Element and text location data
BEGIN
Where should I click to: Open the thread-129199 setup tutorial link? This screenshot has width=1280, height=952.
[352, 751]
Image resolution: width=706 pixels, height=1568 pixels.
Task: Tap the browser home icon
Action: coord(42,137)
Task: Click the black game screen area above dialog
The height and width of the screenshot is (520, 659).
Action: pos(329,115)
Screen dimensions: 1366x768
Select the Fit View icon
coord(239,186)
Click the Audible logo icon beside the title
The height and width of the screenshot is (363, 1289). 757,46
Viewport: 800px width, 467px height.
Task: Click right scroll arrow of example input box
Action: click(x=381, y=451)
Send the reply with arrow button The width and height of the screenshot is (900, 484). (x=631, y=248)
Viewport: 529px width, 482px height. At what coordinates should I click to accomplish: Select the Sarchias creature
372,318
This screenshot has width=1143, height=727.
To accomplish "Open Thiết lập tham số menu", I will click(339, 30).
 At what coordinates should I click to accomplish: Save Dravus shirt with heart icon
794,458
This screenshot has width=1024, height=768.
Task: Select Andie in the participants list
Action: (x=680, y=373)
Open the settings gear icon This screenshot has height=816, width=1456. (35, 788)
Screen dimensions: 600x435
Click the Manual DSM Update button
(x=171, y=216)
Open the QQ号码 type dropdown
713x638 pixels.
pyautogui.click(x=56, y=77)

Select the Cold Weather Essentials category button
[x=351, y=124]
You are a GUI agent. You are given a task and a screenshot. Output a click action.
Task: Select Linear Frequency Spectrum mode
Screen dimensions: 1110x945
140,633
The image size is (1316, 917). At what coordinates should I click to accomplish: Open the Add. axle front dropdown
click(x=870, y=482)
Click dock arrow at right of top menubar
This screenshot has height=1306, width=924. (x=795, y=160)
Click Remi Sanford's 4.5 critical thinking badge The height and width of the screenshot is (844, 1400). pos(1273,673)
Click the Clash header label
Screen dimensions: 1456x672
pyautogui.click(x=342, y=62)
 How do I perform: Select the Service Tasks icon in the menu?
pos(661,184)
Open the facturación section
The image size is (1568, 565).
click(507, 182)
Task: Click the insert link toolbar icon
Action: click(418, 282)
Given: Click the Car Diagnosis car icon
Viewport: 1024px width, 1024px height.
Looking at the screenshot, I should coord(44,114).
END
Requirements: Reproduce each of the lines above verbatim, from the first to the last.

Task output:
Where should I click to: Open the thread-129199 setup tutorial link? This screenshot has width=1280, height=952.
[352, 751]
Image resolution: width=706 pixels, height=1568 pixels.
Task: Tap the browser home icon
Action: coord(42,137)
Task: Click the black game screen area above dialog
The height and width of the screenshot is (520, 659).
Action: pos(329,115)
Screen dimensions: 1366x768
Select the Fit View icon
coord(239,186)
Click the Audible logo icon beside the title
The height and width of the screenshot is (363, 1289). 757,46
Viewport: 800px width, 467px height.
Task: Click right scroll arrow of example input box
Action: click(x=381, y=451)
Send the reply with arrow button The width and height of the screenshot is (900, 484). (x=631, y=248)
Viewport: 529px width, 482px height. At what coordinates should I click to accomplish: Select the Sarchias creature
372,318
This screenshot has width=1143, height=727.
To accomplish "Open Thiết lập tham số menu", I will click(339, 30).
 At what coordinates should I click to accomplish: Save Dravus shirt with heart icon
794,458
This screenshot has width=1024, height=768.
Task: Select Andie in the participants list
Action: (x=680, y=373)
Open the settings gear icon This screenshot has height=816, width=1456. (35, 788)
Screen dimensions: 600x435
Click the Manual DSM Update button
(x=171, y=216)
Open the QQ号码 type dropdown
713x638 pixels.
pyautogui.click(x=56, y=77)

Select the Cold Weather Essentials category button
[x=351, y=124]
You are a GUI agent. You are given a task and a screenshot. Output a click action.
Task: Select Linear Frequency Spectrum mode
Screen dimensions: 1110x945
140,633
The image size is (1316, 917). At what coordinates should I click to accomplish: Open the Add. axle front dropdown
click(x=870, y=482)
Click dock arrow at right of top menubar
This screenshot has height=1306, width=924. (x=795, y=160)
Click Remi Sanford's 4.5 critical thinking badge The height and width of the screenshot is (844, 1400). pos(1273,673)
Click the Clash header label
Screen dimensions: 1456x672
pyautogui.click(x=342, y=62)
 How do I perform: Select the Service Tasks icon in the menu?
pos(661,184)
Open the facturación section
The image size is (1568, 565).
click(507, 182)
Task: Click the insert link toolbar icon
Action: click(418, 282)
Given: Click the Car Diagnosis car icon
Viewport: 1024px width, 1024px height.
Looking at the screenshot, I should coord(44,114).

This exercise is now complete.